# New Kinda Sorta Puppy!!!



## Grete_J (Oct 5, 2010)

I know, I know.... I'm the bad one out who continues to post photo's of my other pets, but this one's different. I'd been wanting one for awhile, finally got the ok from my partner and spent 9 months on a hunt across North America for one. No one south of the border would ship up here due to CITES paperwork, no one in Canada had Black and White's available, only Reds. I lucked out when someone brought their 2 year old Argentine Tegu back to the store they bought her (?) from, same one I'd been talking to the owner with.

Picked up my new girl at YVR on Monday!!

Us coming back from the airport

















Her checking out her new home


----------



## effox (Apr 21, 2010)

cool lizard


----------



## Chappy (Apr 21, 2010)

You got a dinosaur!!! Looks AWESOME


----------



## Tn23 (Apr 21, 2010)

Wow he looks huge, what is it called?


----------



## ninez (Apr 21, 2010)

very nice..
Should this go to Member Photo Gallery?

Thanks for sharing.


----------



## Emily (May 4, 2010)

Oh how cool!
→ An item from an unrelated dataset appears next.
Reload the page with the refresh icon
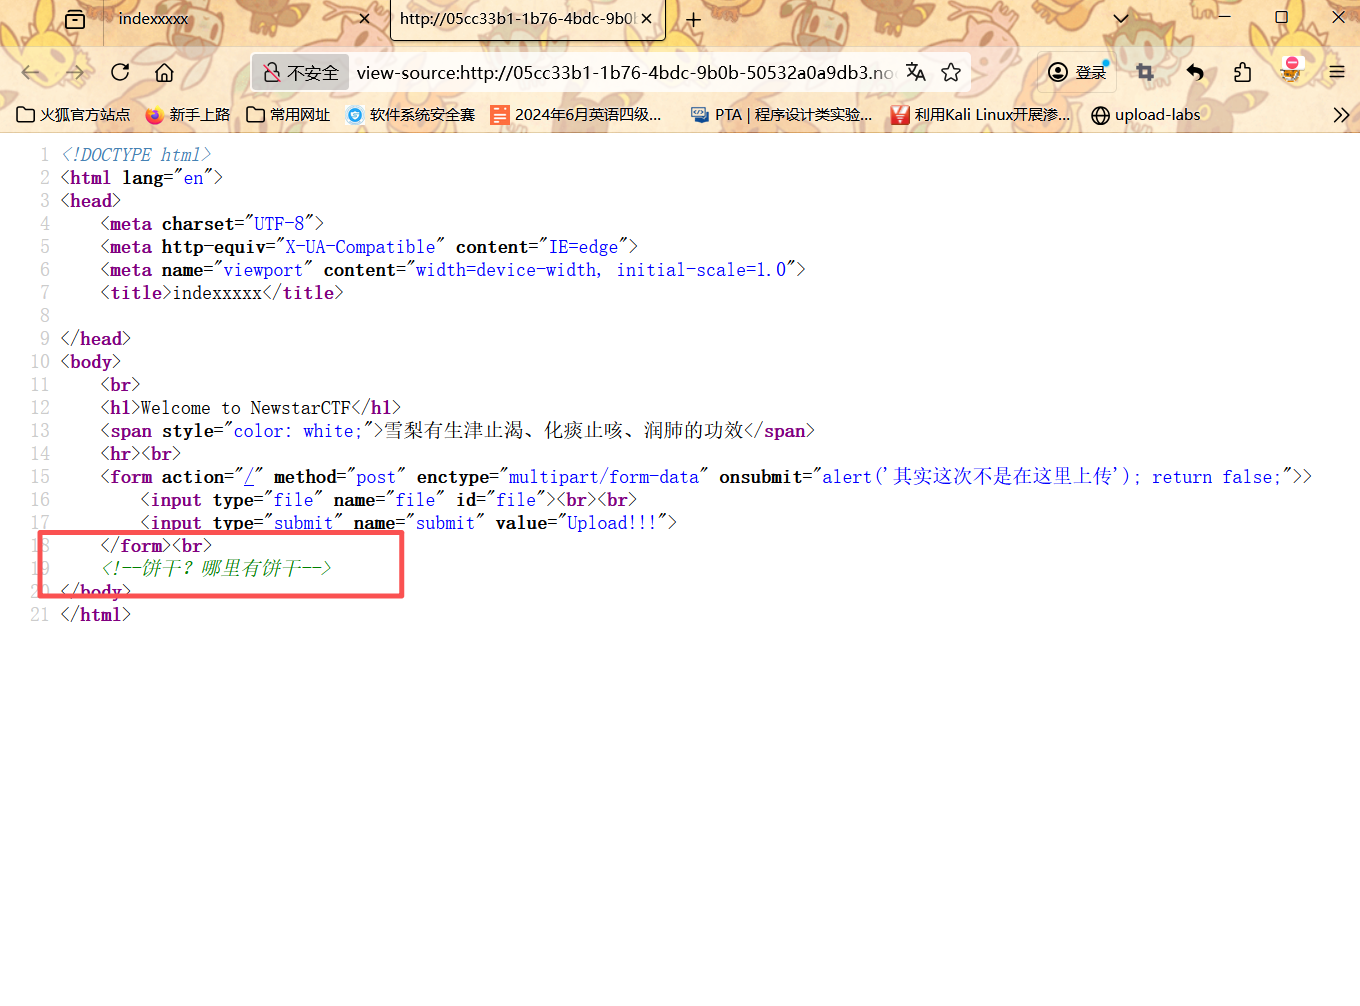The height and width of the screenshot is (1006, 1360). 120,72
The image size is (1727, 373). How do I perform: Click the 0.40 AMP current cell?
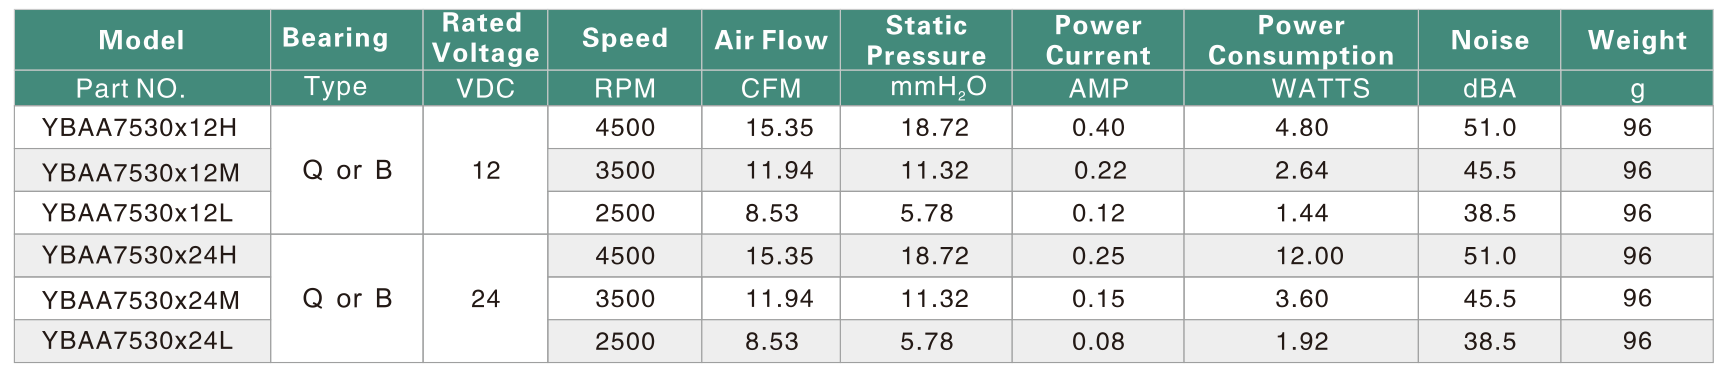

I have heard about these guys - hope you will post more pics  How is she settling in?


----------



## Oliverrem (May 15, 2010)

She looks so CUTE, and really gorgeous. ahaha congrats on the new 'baby' =)


----------



## TCR (Jul 13, 2010)

I would love to get one of those. Have to wait to get my own place


----------



## charles (Apr 21, 2010)

that is awesome. If you have time, maybe I can come over and check them out.


----------



## Morainy (Apr 21, 2010)

Amazing! I'd love to see a video!


----------



## Adz1 (Apr 21, 2010)

Tegus are awesome.
i've had Tegus and savana monitors in the past one of my all time fav. pets.


----------



## Grete_J (Oct 5, 2010)

Tn23 said:


> Wow he looks huge, what is it called?


Phoenix is a black and white Argentine Tegu, alot harder to find than the Columbian Tegu's... She's not as big as some I've seen, only about 3 feet.



charles said:


> that is awesome. If you have time, maybe I can come over and check them out.


Sure, let me know when you'd like to stop by  Peter Parker might want to say hi though, he gets left out alot.


----------